Le hacíamos un hueco en la mesa y repartíamos otro plato más de comida.
Pronto
descubrimos la gran facilidad que tenía para contarnos todo lo que su memoria
guardaba de años pasados. Era fabulosa la gran retentiva que tenía de historias
y sucesos acaecidos en sus años de
juventud.
Mientras
hablaba, no paraba de hacer punto y sus obras se traducían en jerséis y
calcetines para el frío invierno que año tras año nos visitaba.
Nos
sentábamos cerca de ella y mientras que sus agujas tricotan van con vertiginosa
rapidez, oíamos con verdadera devoción lo que nos contaba.
A veces, mi
madre la reñía por poner tanto énfasis en sus historias, ya que nos decía con
todo lujo de detalles, cosas referidas a la guerra y sus consecuencias.
Sé, que no lo
hacía con mala intención, ni se regodeaba con ello, pues todos en mayor o menor
medida, éramos víctimas de sus nefastos estragos. Era una historia verdadera y
al
contarnos sus
detalles tan ínfimos, yo creo que era,
para prevenirnos de las consecuencias
tan terribles.
Al llegar la
primavera sus visitas vinieron acompañadas de un hermoso botijo rojo brillante
y rebosante de agua fresca. La traía de una fuente que le quedaba de paso de su
casa a la
nuestra. Durante mucho tiempo, fue la bebida más preciada por las bocas
sedientas que de él bebían ¡Qué buena estaba! Repetíamos cada vez que lo
usábamos.
Pronto
aprendimos a beber por el pitorro los pequeños y la competición era todo un
espectáculo ¿Quién duraba más bebiendo? ¿Quién lo alejaba de la boca más? Ni
que decir tiene, los atascos, toses y agua derramada sobre la ropa, enfadaban a
mi madre, pero ahí estaba la abuela para poner paz y aquí no ha pasado nada.
Más de una
vez, su estancia se prolongaba y hacía noche, es decir, se quedaba a dormir.

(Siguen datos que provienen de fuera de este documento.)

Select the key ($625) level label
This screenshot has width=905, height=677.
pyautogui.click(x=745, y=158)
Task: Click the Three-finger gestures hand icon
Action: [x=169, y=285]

Ignoro la causa, ya que éramos pequeños ¿Qué pasaba entonces? Cama redonda.
Donde antes entraban dos, ahora tenían que ser tres. Era nuestra abuela y
además, la encargada de traer en su flamante botijo el agua que diariamente
consumíamos.
La abuela
murió y fue, como si el botijo también lo hiciera. Ya no disfrutamos más de él.
Quedó olvidado en un rincón oscuro, vació sin esa agua fresca que antaño tanto
nos había deleitado. Estaba tan muerto como lo estaba ella.
Estaba
llorando. Lágrimas de tristeza bajaban sin que las detuviera. Necesitaba
hacerlo.
Eran
recuerdos tan vivos y el dolor tan fuerte que, nunca pensé que llegara a
afectarme tanto como cuando
murió. Un niño no alcanza a entender,
qué es la muerte, ni sabe relacionarla con la desaparición de una persona
querida. Cree lo que le dicen: “Se fue lejos. Al cielo y allí te espera”
¡Bendita inocencia! Ahora, mi corazón sabía bien lo que era una pérdida.
__Señora, ¿lo
quiere comprar?
Abrí los ojos
que mantenía cerrados y miré a una
jovencita que, esperaba mi respuesta con gesto de impaciencia. Sin contestarla
lo dejé donde estaba y di la vuelta.
Cerraba un
capítulo de mi vida que hoy, había entrado con fuerza en una agarrotada mente.
Era, como un pequeño relato de una niñez muy lejana.